───── DATASET CONTENT ─────
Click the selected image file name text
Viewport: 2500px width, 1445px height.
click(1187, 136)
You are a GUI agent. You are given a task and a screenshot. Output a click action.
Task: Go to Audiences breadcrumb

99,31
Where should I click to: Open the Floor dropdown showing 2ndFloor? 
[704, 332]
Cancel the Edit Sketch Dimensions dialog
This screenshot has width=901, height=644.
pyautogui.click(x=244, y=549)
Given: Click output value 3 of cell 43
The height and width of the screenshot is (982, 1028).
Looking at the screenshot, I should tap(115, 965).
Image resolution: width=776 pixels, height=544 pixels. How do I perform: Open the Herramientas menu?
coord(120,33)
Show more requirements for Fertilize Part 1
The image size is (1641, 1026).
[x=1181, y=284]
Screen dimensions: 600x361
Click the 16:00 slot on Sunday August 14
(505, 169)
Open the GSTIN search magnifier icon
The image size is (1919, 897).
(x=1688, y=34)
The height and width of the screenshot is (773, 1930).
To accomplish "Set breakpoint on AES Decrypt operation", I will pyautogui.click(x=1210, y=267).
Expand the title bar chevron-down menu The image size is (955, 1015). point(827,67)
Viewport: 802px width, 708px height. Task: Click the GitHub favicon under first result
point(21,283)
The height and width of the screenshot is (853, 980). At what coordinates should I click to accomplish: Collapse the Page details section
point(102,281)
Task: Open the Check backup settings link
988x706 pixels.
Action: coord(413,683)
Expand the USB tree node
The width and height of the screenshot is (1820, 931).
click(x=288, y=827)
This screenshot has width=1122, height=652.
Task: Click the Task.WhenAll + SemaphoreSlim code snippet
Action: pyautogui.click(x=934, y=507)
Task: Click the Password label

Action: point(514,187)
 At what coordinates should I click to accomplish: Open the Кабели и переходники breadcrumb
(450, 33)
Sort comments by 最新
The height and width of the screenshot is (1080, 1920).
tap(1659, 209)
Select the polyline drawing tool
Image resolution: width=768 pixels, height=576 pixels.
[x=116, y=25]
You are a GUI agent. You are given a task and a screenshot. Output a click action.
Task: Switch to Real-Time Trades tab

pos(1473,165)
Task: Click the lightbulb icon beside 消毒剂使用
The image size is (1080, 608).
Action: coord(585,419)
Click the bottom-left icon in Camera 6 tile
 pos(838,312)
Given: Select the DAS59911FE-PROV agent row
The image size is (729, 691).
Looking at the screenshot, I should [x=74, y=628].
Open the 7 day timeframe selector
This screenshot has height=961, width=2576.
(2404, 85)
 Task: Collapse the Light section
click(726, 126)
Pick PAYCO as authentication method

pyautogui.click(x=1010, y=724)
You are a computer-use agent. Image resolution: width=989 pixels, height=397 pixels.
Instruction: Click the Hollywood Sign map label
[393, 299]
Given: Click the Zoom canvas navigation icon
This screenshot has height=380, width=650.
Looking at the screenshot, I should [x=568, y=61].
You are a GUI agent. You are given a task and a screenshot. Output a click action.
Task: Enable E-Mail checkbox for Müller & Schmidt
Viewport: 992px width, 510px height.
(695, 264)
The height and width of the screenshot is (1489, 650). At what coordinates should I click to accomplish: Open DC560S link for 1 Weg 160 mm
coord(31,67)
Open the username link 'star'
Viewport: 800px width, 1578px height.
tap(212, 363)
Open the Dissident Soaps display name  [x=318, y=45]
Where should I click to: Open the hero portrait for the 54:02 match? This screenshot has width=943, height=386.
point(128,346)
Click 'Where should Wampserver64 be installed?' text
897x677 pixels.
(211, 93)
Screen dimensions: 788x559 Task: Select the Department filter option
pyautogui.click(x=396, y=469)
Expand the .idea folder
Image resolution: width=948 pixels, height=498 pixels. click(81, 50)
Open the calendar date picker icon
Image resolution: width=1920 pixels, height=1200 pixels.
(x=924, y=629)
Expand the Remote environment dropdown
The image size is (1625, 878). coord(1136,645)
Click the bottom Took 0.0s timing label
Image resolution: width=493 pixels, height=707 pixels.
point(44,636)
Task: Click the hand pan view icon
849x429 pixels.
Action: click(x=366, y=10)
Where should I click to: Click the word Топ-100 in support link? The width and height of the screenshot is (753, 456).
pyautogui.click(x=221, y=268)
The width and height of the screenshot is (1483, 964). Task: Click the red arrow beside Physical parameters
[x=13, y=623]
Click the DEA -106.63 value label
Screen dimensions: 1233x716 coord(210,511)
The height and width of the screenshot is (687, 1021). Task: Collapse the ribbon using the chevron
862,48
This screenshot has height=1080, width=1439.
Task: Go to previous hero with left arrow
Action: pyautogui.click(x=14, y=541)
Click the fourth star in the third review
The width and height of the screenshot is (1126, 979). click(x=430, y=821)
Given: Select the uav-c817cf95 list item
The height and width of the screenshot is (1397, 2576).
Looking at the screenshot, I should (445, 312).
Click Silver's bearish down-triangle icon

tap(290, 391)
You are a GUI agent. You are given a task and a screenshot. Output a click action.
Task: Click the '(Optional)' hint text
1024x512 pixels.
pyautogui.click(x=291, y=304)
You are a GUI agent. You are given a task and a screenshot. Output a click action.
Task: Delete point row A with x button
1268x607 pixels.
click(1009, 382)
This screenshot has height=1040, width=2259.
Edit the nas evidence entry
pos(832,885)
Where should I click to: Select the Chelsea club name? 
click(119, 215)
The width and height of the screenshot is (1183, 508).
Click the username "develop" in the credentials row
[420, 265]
─────
Convert these lines into a JSON list of strings with one string per line, leaving out blank lines.

[
  "Click the selected image file name text",
  "Viewport: 2500px width, 1445px height.",
  "click(1187, 136)",
  "You are a GUI agent. You are given a task and a screenshot. Output a click action.",
  "Task: Go to Audiences breadcrumb",
  "99,31",
  "Where should I click to: Open the Floor dropdown showing 2ndFloor? ",
  "[704, 332]",
  "Cancel the Edit Sketch Dimensions dialog",
  "This screenshot has width=901, height=644.",
  "pyautogui.click(x=244, y=549)",
  "Given: Click output value 3 of cell 43",
  "The height and width of the screenshot is (982, 1028).",
  "Looking at the screenshot, I should tap(115, 965).",
  "Image resolution: width=776 pixels, height=544 pixels. How do I perform: Open the Herramientas menu?",
  "coord(120,33)",
  "Show more requirements for Fertilize Part 1",
  "The image size is (1641, 1026).",
  "[x=1181, y=284]",
  "Screen dimensions: 600x361",
  "Click the 16:00 slot on Sunday August 14",
  "(505, 169)",
  "Open the GSTIN search magnifier icon",
  "The image size is (1919, 897).",
  "(x=1688, y=34)",
  "The height and width of the screenshot is (773, 1930).",
  "To accomplish \"Set breakpoint on AES Decrypt operation\", I will pyautogui.click(x=1210, y=267).",
  "Expand the title bar chevron-down menu The image size is (955, 1015). point(827,67)",
  "Viewport: 802px width, 708px height. Task: Click the GitHub favicon under first result",
  "point(21,283)",
  "The height and width of the screenshot is (853, 980). At what coordinates should I click to accomplish: Collapse the Page details section",
  "point(102,281)",
  "Task: Open the Check backup settings link",
  "988x706 pixels.",
  "Action: coord(413,683)",
  "Expand the USB tree node",
  "The width and height of the screenshot is (1820, 931).",
  "click(x=288, y=827)",
  "This screenshot has width=1122, height=652.",
  "Task: Click the Task.WhenAll + SemaphoreSlim code snippet",
  "Action: pyautogui.click(x=934, y=507)",
  "Task: Click the Password label",
  "Action: point(514,187)",
  " At what coordinates should I click to accomplish: Open the Кабели и переходники breadcrumb",
  "(450, 33)",
  "Sort comments by 最新",
  "The height and width of the screenshot is (1080, 1920).",
  "tap(1659, 209)",
  "Select the polyline drawing tool",
  "Image resolution: width=768 pixels, height=576 pixels.",
  "[x=116, y=25]",
  "You are a GUI agent. You are given a task and a screenshot. Output a click action.",
  "Task: Switch to Real-Time Trades tab",
  "pos(1473,165)",
  "Task: Click the lightbulb icon beside 消毒剂使用",
  "The image size is (1080, 608).",
  "Action: coord(585,419)",
  "Click the bottom-left icon in Camera 6 tile",
  " pos(838,312)",
  "Given: Select the DAS59911FE-PROV agent row",
  "The image size is (729, 691).",
  "Looking at the screenshot, I should [x=74, y=628].",
  "Open the 7 day timeframe selector",
  "This screenshot has height=961, width=2576.",
  "(2404, 85)",
  " Task: Collapse the Light section",
  "click(726, 126)",
  "Pick PAYCO as authentication method",
  "pyautogui.click(x=1010, y=724)",
  "You are a computer-use agent. Image resolution: width=989 pixels, height=397 pixels.",
  "Instruction: Click the Hollywood Sign map label",
  "[393, 299]",
  "Given: Click the Zoom canvas navigation icon",
  "This screenshot has height=380, width=650.",
  "Looking at the screenshot, I should [x=568, y=61].",
  "You are a GUI agent. You are given a task and a screenshot. Output a click action.",
  "Task: Enable E-Mail checkbox for Müller & Schmidt",
  "Viewport: 992px width, 510px height.",
  "(695, 264)",
  "The height and width of the screenshot is (1489, 650). At what coordinates should I click to accomplish: Open DC560S link for 1 Weg 160 mm",
  "coord(31,67)",
  "Open the username link 'star'",
  "Viewport: 800px width, 1578px height.",
  "tap(212, 363)",
  "Open the Dissident Soaps display name  [x=318, y=45]",
  "Where should I click to: Open the hero portrait for the 54:02 match? This screenshot has width=943, height=386.",
  "point(128,346)",
  "Click 'Where should Wampserver64 be installed?' text",
  "897x677 pixels.",
  "(211, 93)",
  "Screen dimensions: 788x559 Task: Select the Department filter option",
  "pyautogui.click(x=396, y=469)",
  "Expand the .idea folder",
  "Image resolution: width=948 pixels, height=498 pixels. click(81, 50)",
  "Open the calendar date picker icon",
  "Image resolution: width=1920 pixels, height=1200 pixels.",
  "(x=924, y=629)",
  "Expand the Remote environment dropdown",
  "The image size is (1625, 878). coord(1136,645)",
  "Click the bottom Took 0.0s timing label",
  "Image resolution: width=493 pixels, height=707 pixels.",
  "point(44,636)",
  "Task: Click the hand pan view icon",
  "849x429 pixels.",
  "Action: click(x=366, y=10)",
  "Where should I click to: Click the word Топ-100 in support link? The width and height of the screenshot is (753, 456).",
  "pyautogui.click(x=221, y=268)",
  "The width and height of the screenshot is (1483, 964). Task: Click the red arrow beside Physical parameters",
  "[x=13, y=623]",
  "Click the DEA -106.63 value label",
  "Screen dimensions: 1233x716 coord(210,511)",
  "The height and width of the screenshot is (687, 1021). Task: Collapse the ribbon using the chevron",
  "862,48",
  "This screenshot has height=1080, width=1439.",
  "Task: Go to previous hero with left arrow",
  "Action: pyautogui.click(x=14, y=541)",
  "Click the fourth star in the third review",
  "The width and height of the screenshot is (1126, 979). click(x=430, y=821)",
  "Given: Select the uav-c817cf95 list item",
  "The height and width of the screenshot is (1397, 2576).",
  "Looking at the screenshot, I should (445, 312).",
  "Click Silver's bearish down-triangle icon",
  "tap(290, 391)",
  "You are a GUI agent. You are given a task and a screenshot. Output a click action.",
  "Task: Click the '(Optional)' hint text",
  "1024x512 pixels.",
  "pyautogui.click(x=291, y=304)",
  "You are a GUI agent. You are given a task and a screenshot. Output a click action.",
  "Task: Delete point row A with x button",
  "1268x607 pixels.",
  "click(1009, 382)",
  "This screenshot has height=1040, width=2259.",
  "Edit the nas evidence entry",
  "pos(832,885)",
  "Where should I click to: Select the Chelsea club name? ",
  "click(119, 215)",
  "The width and height of the screenshot is (1183, 508).",
  "Click the username \"develop\" in the credentials row",
  "[420, 265]"
]